Please avoid sweet, salty, oily, heavy, rich, and dense foods. Gradually work toward eliminating processed and packaged foods, white flour and sugar, alcohol and dairy.
Drink 4–6, 8 oz glasses of room-temperature water per day. Drink one immediately upon waking and one glass with every meal. Please do not put ice in your drinks.
When eating, the stomach should be filled with 1/3 food, 1/3 water and 1/3 space. Eat your biggest meal at midday.
Separate fruit from other foods by 30 min and do not eat meat and dairy together.
Please note any craving or avoidance of certain foods on your food wheel and your lifestyle change log.
Approach food intake as an act of self-love. Do not eat when feeling emotional or upset. Take a few minutes to focus on your breathing, perhaps reading the 5-element meditation. Consider your food as the source of your energy and vitality. Eat with awareness, focusing on the tastes and qualities of the foods you are eating, and how they make you feel.
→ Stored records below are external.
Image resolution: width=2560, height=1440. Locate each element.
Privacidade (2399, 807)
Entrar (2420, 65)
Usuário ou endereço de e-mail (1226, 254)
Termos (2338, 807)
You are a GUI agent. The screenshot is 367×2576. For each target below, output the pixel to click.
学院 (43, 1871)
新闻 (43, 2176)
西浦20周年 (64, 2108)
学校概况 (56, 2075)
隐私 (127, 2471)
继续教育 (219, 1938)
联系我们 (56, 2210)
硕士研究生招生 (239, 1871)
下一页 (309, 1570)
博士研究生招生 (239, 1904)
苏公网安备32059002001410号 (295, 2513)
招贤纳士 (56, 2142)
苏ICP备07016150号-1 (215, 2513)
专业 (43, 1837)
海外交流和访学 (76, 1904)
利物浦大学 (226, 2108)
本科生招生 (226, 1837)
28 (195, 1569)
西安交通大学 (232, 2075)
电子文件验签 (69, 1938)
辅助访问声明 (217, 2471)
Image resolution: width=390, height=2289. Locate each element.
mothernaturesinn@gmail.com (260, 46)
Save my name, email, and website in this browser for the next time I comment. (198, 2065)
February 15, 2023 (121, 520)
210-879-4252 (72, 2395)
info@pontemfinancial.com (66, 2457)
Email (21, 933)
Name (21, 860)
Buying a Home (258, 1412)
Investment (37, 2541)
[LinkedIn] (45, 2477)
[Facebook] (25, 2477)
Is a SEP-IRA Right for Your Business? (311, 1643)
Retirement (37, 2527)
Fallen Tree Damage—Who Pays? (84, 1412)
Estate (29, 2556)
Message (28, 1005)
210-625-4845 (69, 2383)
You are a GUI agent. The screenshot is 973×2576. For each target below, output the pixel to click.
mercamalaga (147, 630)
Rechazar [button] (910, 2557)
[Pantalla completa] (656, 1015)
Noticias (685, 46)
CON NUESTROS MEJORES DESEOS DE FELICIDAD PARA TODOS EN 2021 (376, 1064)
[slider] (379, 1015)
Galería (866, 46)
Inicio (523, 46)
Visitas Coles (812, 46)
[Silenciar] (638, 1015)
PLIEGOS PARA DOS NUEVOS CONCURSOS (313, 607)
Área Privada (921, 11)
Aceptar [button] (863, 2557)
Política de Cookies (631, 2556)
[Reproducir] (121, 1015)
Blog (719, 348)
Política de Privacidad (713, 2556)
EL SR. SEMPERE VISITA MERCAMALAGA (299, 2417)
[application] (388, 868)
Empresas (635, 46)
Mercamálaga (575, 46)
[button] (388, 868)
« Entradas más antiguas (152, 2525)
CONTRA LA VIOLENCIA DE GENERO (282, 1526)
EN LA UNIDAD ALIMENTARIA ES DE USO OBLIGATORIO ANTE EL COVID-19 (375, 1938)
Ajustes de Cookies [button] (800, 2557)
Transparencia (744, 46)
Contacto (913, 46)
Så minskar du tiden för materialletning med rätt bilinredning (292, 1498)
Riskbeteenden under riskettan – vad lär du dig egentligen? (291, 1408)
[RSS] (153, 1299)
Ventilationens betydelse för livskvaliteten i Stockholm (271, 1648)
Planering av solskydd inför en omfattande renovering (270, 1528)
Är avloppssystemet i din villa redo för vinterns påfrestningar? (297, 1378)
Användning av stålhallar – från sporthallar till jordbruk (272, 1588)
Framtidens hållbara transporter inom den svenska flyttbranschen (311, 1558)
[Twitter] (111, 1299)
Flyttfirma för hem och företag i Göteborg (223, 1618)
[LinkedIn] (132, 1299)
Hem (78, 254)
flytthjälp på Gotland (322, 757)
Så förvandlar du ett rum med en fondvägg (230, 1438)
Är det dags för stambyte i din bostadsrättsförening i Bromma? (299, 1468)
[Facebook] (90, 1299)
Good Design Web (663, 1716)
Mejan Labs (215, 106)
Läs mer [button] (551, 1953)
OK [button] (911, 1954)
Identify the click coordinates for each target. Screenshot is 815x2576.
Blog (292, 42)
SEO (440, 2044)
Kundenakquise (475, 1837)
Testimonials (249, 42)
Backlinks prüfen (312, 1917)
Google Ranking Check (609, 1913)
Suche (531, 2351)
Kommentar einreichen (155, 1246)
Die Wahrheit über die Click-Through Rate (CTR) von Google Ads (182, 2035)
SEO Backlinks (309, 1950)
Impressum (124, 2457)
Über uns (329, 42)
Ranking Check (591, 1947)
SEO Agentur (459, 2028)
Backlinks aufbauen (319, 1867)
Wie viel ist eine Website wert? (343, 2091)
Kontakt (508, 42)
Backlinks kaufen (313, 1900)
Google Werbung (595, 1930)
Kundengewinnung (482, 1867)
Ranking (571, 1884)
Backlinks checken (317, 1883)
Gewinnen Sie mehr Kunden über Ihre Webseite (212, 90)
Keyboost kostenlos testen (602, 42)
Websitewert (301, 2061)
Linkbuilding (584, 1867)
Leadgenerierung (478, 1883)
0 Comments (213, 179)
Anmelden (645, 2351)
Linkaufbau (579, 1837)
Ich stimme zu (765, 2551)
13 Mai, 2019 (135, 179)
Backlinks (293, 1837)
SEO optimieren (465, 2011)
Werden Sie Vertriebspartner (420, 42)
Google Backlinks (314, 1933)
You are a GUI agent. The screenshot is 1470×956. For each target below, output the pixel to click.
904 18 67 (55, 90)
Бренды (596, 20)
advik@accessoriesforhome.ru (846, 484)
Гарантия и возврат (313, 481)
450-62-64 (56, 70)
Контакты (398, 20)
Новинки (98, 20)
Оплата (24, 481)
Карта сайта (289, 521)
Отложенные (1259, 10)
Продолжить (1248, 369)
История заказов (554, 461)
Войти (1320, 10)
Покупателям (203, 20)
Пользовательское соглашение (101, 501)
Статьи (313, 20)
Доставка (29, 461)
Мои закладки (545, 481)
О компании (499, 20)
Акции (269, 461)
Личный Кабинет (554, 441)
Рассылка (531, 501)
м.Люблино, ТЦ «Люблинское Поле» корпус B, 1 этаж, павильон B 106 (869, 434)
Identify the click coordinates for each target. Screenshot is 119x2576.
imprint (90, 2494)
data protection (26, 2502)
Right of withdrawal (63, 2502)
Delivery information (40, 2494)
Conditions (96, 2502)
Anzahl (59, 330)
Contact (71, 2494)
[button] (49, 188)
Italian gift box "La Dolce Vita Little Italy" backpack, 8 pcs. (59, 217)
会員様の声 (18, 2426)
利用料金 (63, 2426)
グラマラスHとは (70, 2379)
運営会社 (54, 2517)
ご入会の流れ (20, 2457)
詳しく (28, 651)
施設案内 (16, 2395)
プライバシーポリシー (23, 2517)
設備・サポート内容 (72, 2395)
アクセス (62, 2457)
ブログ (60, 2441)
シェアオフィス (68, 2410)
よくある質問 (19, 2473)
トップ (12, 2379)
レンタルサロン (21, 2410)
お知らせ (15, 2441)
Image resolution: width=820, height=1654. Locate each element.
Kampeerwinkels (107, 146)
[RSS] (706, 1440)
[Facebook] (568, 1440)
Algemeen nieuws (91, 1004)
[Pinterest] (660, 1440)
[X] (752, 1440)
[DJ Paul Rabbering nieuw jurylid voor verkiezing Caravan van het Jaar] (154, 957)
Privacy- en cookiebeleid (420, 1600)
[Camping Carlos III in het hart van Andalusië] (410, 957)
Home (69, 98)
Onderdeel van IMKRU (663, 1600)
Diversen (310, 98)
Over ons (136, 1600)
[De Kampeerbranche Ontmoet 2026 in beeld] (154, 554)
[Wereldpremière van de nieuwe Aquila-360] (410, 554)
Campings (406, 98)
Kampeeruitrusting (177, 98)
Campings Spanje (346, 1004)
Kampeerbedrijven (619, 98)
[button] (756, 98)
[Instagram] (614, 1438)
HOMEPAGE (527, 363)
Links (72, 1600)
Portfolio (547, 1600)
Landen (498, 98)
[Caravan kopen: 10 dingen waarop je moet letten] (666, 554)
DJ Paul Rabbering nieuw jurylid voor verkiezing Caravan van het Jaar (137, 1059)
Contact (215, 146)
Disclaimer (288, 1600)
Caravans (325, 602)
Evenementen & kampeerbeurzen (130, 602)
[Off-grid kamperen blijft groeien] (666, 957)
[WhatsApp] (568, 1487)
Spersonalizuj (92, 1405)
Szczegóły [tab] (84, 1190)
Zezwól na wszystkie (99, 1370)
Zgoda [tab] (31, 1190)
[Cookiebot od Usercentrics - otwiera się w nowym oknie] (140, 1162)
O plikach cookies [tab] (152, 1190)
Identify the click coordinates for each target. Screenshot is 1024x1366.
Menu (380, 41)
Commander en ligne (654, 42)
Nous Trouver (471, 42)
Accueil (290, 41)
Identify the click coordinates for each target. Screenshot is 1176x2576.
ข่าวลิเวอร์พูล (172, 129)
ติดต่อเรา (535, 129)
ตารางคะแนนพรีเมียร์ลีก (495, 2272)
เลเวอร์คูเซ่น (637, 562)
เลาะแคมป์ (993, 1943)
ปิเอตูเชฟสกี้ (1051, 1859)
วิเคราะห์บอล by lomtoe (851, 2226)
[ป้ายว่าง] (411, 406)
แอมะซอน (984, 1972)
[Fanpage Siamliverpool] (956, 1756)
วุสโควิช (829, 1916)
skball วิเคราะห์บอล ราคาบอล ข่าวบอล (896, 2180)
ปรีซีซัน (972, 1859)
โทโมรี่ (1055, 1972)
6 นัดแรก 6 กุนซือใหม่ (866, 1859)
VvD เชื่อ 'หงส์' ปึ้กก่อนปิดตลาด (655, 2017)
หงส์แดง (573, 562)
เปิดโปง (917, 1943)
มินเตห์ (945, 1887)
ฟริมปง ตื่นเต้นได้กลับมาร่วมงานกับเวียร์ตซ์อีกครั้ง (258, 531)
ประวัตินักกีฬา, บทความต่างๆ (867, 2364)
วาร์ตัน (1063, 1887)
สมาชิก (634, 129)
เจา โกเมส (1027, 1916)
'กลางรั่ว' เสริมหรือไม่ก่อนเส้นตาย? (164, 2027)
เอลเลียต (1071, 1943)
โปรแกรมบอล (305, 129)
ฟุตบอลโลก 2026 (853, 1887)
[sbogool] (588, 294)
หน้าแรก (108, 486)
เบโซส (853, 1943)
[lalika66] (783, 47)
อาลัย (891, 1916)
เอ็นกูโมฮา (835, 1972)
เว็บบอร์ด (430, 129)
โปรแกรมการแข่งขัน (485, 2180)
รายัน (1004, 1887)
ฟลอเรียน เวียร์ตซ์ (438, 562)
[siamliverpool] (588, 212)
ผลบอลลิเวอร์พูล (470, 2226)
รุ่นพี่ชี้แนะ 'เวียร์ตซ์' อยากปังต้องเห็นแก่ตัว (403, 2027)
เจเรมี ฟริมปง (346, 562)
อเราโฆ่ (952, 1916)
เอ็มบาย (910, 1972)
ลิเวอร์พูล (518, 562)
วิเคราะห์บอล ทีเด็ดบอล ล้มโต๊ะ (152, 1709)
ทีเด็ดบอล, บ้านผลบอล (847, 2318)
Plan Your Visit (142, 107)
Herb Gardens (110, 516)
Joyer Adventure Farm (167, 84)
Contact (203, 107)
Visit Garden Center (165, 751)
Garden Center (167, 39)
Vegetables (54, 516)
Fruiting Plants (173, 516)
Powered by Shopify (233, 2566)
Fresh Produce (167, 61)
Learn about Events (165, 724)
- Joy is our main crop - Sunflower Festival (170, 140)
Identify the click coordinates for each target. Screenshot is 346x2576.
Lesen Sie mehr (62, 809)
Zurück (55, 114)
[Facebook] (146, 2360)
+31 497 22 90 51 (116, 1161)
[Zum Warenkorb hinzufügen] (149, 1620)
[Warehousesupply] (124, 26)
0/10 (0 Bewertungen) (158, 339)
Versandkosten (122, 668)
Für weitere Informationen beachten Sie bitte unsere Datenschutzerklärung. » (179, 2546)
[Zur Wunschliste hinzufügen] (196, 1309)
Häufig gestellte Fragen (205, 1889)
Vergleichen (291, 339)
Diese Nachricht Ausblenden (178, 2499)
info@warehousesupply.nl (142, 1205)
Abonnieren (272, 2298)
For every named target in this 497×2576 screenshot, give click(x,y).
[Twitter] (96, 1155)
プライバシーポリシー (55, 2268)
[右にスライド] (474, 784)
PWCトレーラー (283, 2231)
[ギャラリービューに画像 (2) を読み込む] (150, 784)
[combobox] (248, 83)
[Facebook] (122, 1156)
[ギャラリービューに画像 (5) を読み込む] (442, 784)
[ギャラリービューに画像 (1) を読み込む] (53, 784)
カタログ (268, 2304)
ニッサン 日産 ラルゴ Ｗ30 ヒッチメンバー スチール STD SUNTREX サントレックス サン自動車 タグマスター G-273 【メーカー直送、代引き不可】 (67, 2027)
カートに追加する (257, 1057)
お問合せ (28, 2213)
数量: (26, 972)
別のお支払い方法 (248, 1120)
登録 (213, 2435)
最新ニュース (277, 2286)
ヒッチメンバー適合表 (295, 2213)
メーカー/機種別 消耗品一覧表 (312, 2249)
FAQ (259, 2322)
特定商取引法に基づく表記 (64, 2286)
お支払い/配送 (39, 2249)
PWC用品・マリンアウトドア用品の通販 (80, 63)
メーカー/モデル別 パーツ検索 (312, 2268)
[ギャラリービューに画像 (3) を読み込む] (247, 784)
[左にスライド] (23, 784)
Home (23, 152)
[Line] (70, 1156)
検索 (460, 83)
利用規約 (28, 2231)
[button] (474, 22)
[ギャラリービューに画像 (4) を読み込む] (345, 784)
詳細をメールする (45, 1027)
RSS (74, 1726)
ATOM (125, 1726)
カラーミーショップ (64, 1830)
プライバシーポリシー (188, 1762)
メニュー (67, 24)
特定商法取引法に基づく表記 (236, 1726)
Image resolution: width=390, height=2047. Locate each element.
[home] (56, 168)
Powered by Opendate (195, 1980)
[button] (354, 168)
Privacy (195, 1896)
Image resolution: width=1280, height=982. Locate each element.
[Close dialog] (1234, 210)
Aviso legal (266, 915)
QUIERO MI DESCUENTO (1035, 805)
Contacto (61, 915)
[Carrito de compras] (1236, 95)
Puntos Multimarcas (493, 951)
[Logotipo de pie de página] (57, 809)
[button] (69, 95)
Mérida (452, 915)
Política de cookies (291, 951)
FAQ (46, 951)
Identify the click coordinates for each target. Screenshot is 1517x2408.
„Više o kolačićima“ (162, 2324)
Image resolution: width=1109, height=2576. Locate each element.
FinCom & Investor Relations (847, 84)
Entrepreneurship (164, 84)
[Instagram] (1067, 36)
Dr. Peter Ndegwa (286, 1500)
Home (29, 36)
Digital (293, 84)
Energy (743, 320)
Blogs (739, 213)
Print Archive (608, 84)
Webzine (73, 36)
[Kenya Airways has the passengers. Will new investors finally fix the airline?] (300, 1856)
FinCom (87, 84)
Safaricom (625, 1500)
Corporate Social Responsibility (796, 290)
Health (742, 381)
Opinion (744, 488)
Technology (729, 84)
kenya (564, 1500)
Cook at least five meals at home per week and use the following spices: cumin, coriander, fennel, cardamom, ginger, cinnamon, turmeric, basil, oregano, mustard seeds, garlic, and black pepper.
Appendix B: Yoga Sequence for Weight Loss Study (In-class and Home Practice)
In all poses, the light quality through suspension, distance from the ground, and lifting in limbs and trunk were emphasized. As sessions progressed, focus was on lengthening the duration of balance poses, increasing endurance in strength poses, more rapid transitions between poses, and maintaining longer pose sequences in a continuous flow. The slow, static, grounded, heavy, dense, and cool properties of kapha dosha, and increased oppositional qualities through speed of movement and raising heat in the body were de-emphasized.
Beginning in week 5 of the study, sun salutations were added to the beginning of the sequence, as increased strength and endurance of participants made this practice accessible. The number of sun salutation repetitions was gradually increased over time to a maximum of four, preceding the start of the regular yoga sequence.
Participants were instructed to practice Ujjayi pranayama throughout the yoga sequence and they were provided with a manual of all yoga poses, including photos.
Mountain
Mountain with arms overhead
Mountain with bound arms overhead
Mountain with eagle pose arms
Mountain with cow face arms
Mountain with reverse namaste arms
Tree pose
Triangle
Warrior II
Extreme side angle
Half moon pose
Mountain
Chair
Straight-legged standing forward bend
Plank
Upward dog
Down facing dog
Warrior I
Wide legged standing forward bend
Downward facing dog
Straight-legged standing forward bend
Sitting on heels, toes bent under
Hero
Twisted hero
Seated twist
Spinal twist seated on floor
Upward facing head to knee
Wide legged seated forward bend
Cobbler pose
Camel pose
Reclining hand to foot pose
Bridge pose
Alligator twists
Legs up the wall (hips on blanket)
Corpse pose—10 min
5 Min SO/HUM meditation
Author Disclosure Statement
No competing financial interests exist.